Show every line from the entries that follow which holds the word "computer".

- - -

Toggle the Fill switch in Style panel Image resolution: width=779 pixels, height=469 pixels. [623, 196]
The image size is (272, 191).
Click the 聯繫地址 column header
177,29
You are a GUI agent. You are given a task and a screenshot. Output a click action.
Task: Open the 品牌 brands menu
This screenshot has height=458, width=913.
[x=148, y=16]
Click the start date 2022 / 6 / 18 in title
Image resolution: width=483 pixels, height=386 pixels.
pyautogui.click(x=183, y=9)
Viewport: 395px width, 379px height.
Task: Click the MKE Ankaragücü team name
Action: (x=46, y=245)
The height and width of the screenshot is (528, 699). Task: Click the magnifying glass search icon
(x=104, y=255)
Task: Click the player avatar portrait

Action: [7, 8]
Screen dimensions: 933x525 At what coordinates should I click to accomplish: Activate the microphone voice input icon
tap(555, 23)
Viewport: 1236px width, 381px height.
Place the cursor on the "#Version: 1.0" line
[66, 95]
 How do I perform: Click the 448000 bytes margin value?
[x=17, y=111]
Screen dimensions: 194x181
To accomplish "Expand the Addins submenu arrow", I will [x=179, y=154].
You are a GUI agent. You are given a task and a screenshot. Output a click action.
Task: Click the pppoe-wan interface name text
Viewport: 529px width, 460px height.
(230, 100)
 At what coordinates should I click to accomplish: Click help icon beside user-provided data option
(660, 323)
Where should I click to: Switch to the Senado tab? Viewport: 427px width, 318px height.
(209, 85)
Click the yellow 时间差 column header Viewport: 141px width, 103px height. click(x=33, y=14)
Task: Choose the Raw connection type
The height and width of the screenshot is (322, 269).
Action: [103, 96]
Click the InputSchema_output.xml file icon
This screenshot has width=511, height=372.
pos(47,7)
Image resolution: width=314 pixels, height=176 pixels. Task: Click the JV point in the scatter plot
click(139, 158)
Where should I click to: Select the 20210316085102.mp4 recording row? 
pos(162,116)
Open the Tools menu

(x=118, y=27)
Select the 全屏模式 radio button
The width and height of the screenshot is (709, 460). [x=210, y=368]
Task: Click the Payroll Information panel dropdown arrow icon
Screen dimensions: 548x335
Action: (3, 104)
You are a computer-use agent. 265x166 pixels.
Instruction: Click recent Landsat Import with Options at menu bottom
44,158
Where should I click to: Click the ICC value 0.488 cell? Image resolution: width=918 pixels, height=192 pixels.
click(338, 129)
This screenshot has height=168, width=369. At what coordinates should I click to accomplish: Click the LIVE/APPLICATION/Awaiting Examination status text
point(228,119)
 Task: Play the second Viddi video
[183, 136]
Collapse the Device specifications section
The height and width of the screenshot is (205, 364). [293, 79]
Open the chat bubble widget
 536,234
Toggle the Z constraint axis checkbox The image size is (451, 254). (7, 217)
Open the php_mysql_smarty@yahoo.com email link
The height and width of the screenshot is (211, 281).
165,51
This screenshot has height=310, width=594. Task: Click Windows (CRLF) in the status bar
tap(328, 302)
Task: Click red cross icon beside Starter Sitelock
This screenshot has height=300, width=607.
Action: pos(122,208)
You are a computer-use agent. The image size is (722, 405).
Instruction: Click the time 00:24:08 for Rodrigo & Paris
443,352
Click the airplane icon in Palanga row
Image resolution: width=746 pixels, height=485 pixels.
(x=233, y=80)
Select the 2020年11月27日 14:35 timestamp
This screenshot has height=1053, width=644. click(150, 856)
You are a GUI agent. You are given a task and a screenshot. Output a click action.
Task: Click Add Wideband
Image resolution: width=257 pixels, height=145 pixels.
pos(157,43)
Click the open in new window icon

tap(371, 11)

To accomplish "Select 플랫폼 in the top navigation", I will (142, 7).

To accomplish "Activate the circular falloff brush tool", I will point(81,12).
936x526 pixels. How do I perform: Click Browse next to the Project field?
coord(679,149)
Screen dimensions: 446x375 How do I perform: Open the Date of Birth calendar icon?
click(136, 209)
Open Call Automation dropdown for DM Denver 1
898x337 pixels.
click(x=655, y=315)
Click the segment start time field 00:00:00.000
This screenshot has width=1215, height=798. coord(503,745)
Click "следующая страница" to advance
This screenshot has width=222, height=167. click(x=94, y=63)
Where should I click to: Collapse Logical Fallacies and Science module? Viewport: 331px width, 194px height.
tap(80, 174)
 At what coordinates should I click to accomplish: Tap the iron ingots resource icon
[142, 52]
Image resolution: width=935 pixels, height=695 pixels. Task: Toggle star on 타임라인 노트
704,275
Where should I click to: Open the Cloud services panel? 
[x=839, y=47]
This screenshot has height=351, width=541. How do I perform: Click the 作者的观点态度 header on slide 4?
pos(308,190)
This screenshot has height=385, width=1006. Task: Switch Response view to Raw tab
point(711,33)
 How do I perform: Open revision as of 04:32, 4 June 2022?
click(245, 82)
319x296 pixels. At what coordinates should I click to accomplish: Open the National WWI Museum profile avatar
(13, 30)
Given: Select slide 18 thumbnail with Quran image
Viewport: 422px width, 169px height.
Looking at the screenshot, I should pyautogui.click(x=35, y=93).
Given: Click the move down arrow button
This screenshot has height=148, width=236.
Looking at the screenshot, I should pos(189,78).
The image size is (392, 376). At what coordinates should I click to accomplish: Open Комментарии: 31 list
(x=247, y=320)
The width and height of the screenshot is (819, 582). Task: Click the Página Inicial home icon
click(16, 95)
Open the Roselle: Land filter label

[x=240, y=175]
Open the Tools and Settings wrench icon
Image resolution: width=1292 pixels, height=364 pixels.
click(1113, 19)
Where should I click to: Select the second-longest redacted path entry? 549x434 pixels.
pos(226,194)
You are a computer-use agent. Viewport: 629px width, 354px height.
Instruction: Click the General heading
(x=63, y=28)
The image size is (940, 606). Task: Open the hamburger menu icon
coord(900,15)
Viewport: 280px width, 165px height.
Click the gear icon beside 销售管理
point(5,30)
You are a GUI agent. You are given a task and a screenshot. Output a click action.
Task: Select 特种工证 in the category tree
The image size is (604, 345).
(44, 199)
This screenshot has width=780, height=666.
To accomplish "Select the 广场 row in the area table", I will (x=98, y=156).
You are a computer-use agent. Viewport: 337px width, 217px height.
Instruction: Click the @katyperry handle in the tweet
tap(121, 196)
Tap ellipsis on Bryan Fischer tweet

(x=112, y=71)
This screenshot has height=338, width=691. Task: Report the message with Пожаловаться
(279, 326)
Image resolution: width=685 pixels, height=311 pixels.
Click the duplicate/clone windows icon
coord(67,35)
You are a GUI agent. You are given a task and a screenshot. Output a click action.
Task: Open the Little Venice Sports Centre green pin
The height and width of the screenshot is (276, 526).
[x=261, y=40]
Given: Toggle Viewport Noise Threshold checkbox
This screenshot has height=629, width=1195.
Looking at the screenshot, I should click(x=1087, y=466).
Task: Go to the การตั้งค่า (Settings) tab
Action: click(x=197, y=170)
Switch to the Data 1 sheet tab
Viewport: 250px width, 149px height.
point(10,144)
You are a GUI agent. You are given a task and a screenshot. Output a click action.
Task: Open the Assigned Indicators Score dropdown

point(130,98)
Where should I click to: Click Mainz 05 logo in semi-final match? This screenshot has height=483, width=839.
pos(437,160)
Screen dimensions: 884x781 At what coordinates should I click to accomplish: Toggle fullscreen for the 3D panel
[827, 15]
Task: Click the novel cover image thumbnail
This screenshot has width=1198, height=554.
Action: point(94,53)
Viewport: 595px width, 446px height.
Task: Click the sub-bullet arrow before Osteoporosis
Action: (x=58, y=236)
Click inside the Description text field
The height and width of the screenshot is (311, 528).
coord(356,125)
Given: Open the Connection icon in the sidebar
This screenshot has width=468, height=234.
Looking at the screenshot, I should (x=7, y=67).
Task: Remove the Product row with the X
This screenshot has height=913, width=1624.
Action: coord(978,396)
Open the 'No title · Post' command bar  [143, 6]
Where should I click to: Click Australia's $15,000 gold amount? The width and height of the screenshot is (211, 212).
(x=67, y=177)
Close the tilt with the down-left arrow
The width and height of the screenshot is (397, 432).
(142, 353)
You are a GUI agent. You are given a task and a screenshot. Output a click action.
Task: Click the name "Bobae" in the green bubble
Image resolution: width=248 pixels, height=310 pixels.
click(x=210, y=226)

- - -

→ RESULT OF THE EXERCISE:
You are a computer-use agent. 265x166 pixels.
You are a computer-use agent. The image size is (722, 405).
You are a computer-use agent. Viewport: 629px width, 354px height.
You are a computer-use agent. Viewport: 337px width, 217px height.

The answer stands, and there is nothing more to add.